It seems that many people are not willing to have these types of discussions with their children. It is certainly much easier for them to block out an entire section of popular TV and film and then they don’t have to talk about it. Except… their kids will see it eventually anyway, and since the parents banned it, it will not be under their supervision. It will have been made into a forbidden fruit, and the kids will bite. The parents will not be there to discuss it with them, and since they didn’t take the opportunity to discuss it before, the children will not have the foundational beliefs that could have been provided.

It’s not the easy way, but communication and honest discussion with your children is the best way to instill in them your belief system. Sheltering them from things like magic in a movie will not help them make good decisions when confronted with decisions in real life. But if you can discuss and help them understand what they see, they will be much better prepared when they have to make choices on their own.
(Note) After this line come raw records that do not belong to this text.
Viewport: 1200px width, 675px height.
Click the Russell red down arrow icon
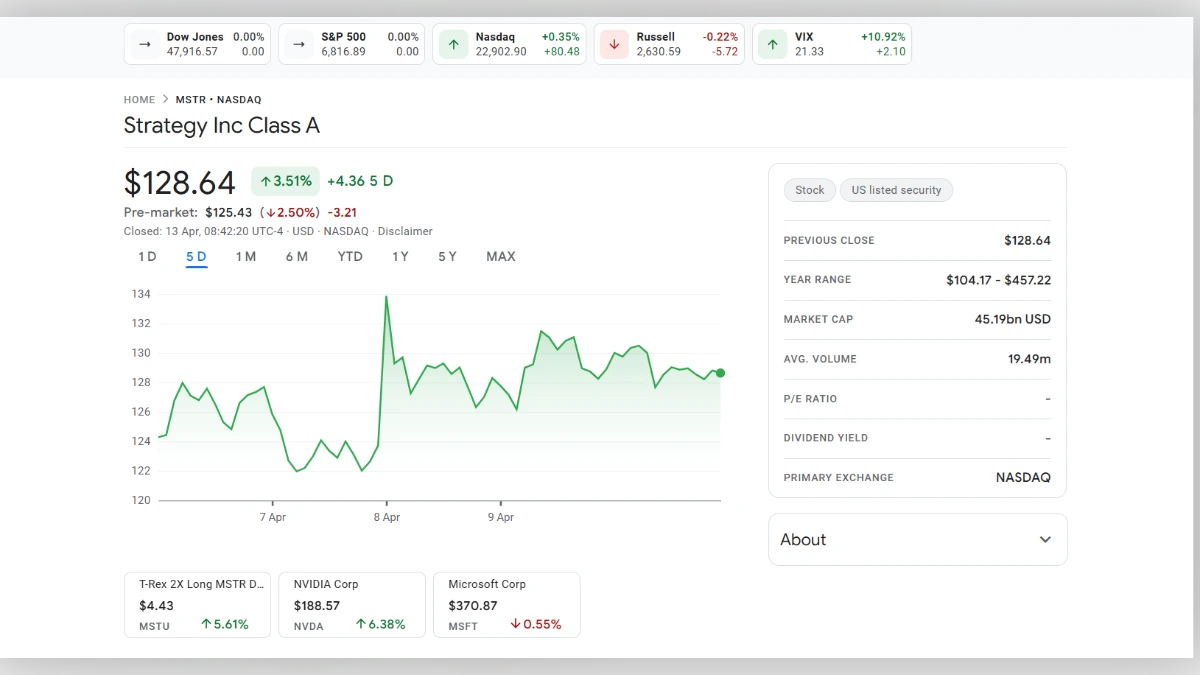[x=613, y=44]
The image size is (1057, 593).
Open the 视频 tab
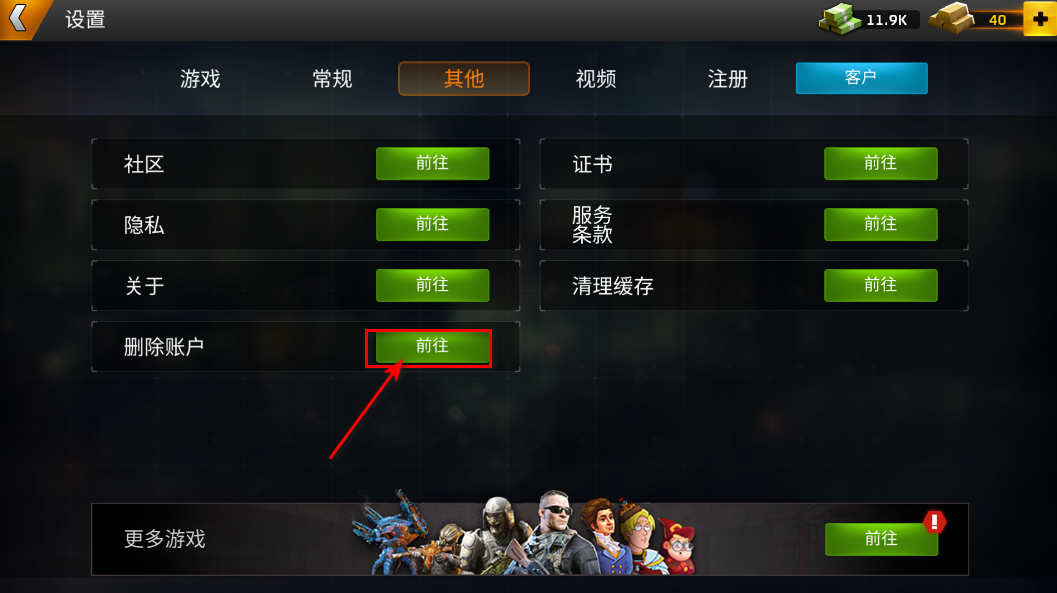pos(596,79)
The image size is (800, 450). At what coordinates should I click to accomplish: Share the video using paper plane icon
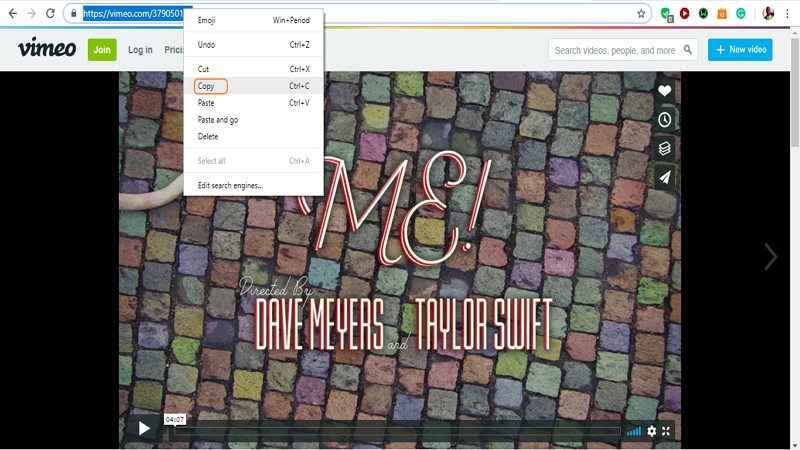664,178
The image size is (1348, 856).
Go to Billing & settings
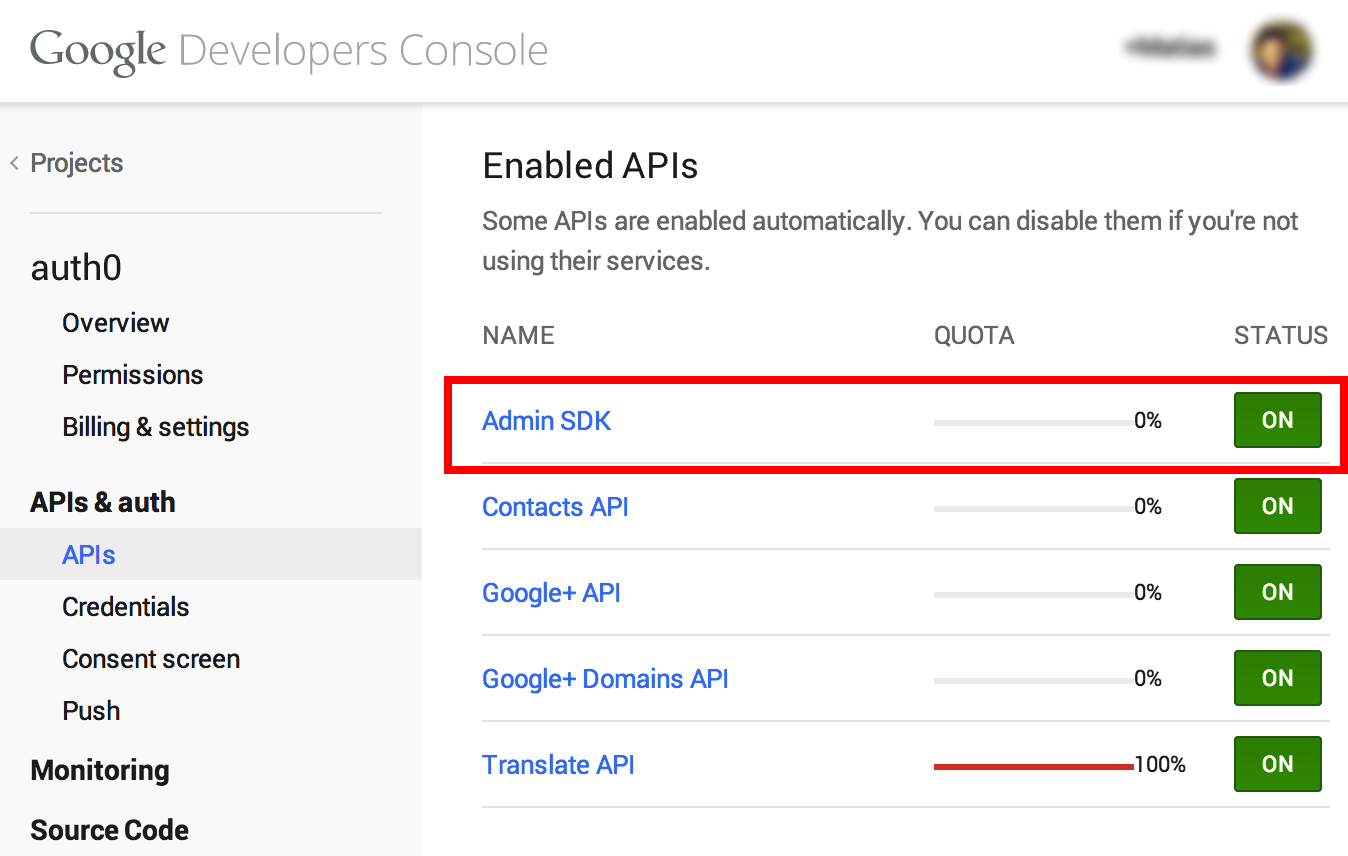tap(155, 427)
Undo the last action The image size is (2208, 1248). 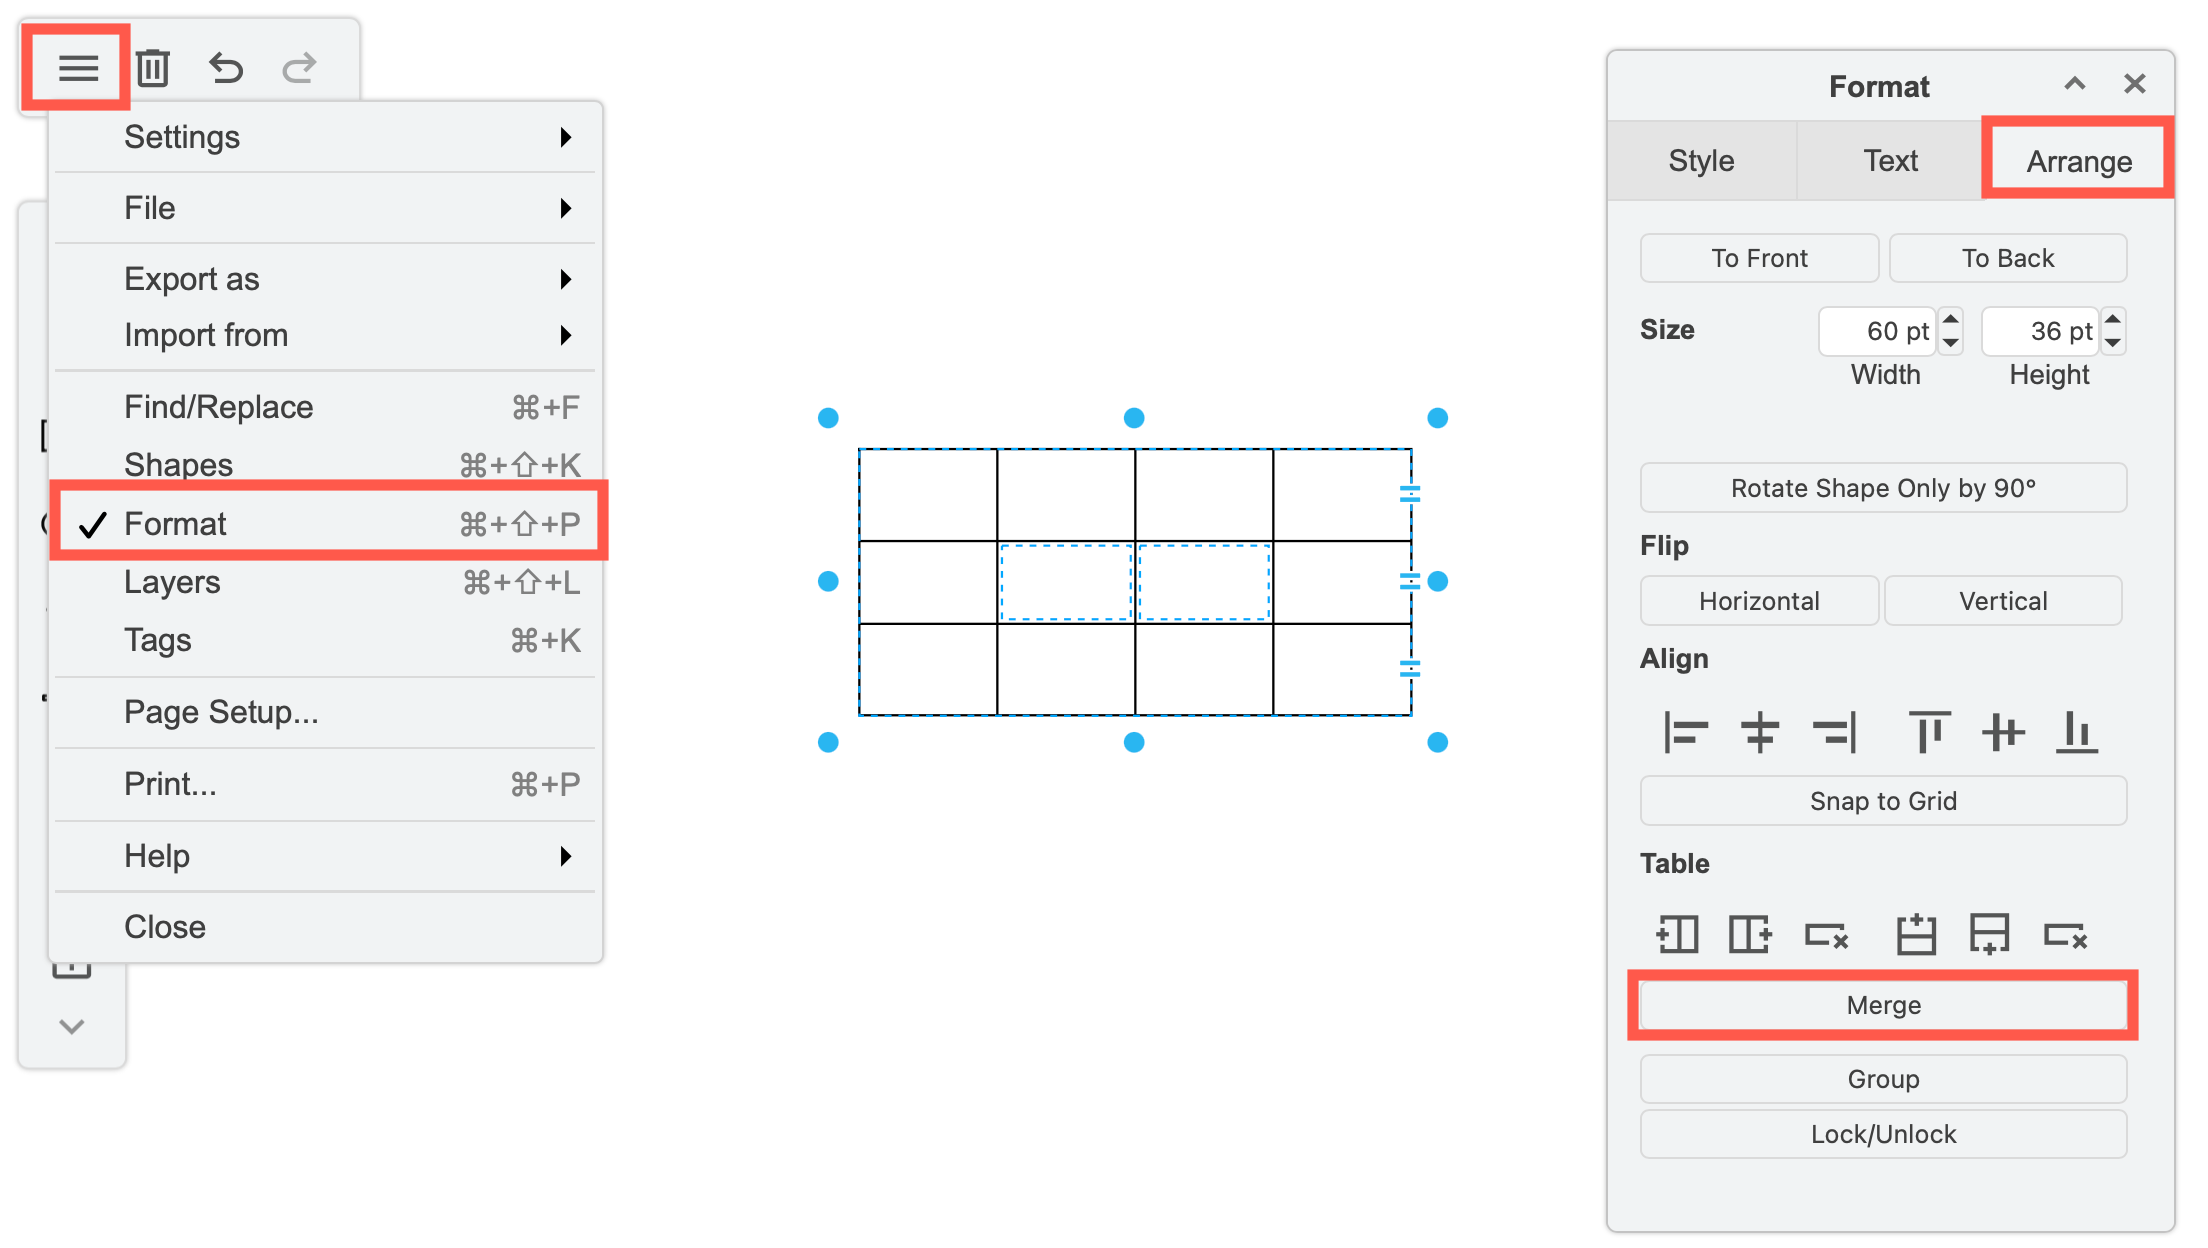point(225,68)
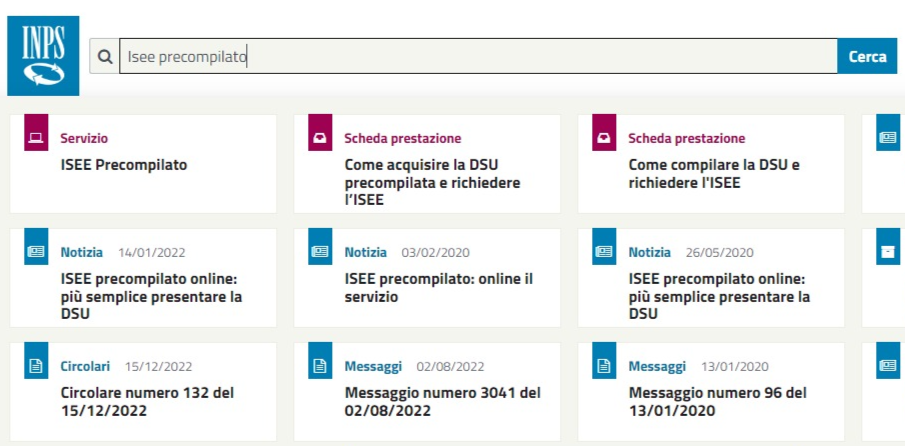Image resolution: width=905 pixels, height=446 pixels.
Task: Open Circolare numero 132 del 15/12/2022
Action: [147, 402]
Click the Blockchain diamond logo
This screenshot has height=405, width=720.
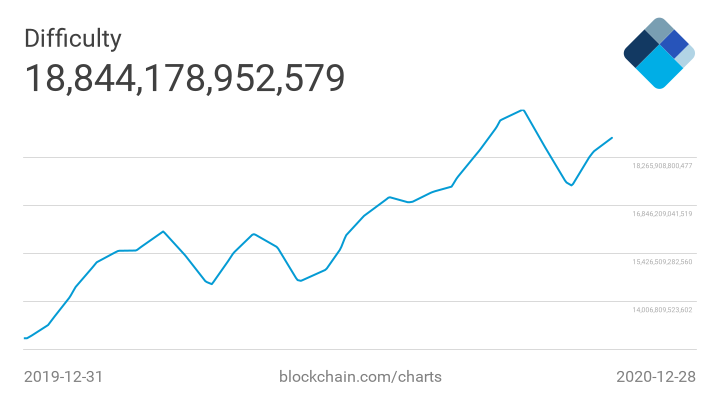tap(658, 53)
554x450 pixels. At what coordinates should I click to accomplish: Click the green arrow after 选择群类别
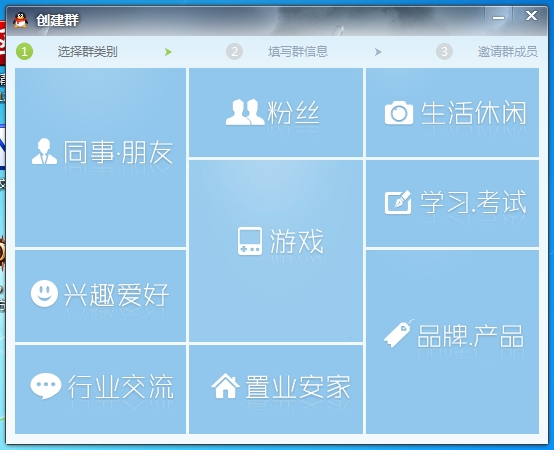pyautogui.click(x=168, y=52)
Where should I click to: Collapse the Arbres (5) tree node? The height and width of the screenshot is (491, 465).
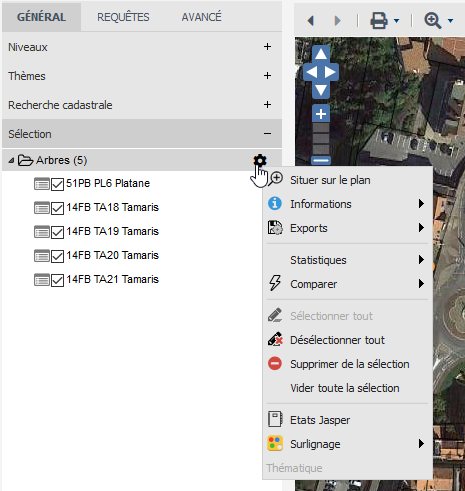tap(11, 161)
I think somewhere along the way , someone decided that Harry Potter was a good example to make and said to their friend “I won’t take my kids to see Harry Potter because he does magic… and that’s bad.”  And their friend had kids and suddenly felt guilty because they had planned to see it, so they said “Oh yeah, of course not.” and cancelled their plans. Before you knew it families in churches everywhere were saying “No” to Harry Potter and instead taking their kids to see movies with talking animals and vegetables and… wait, now where does that power come from?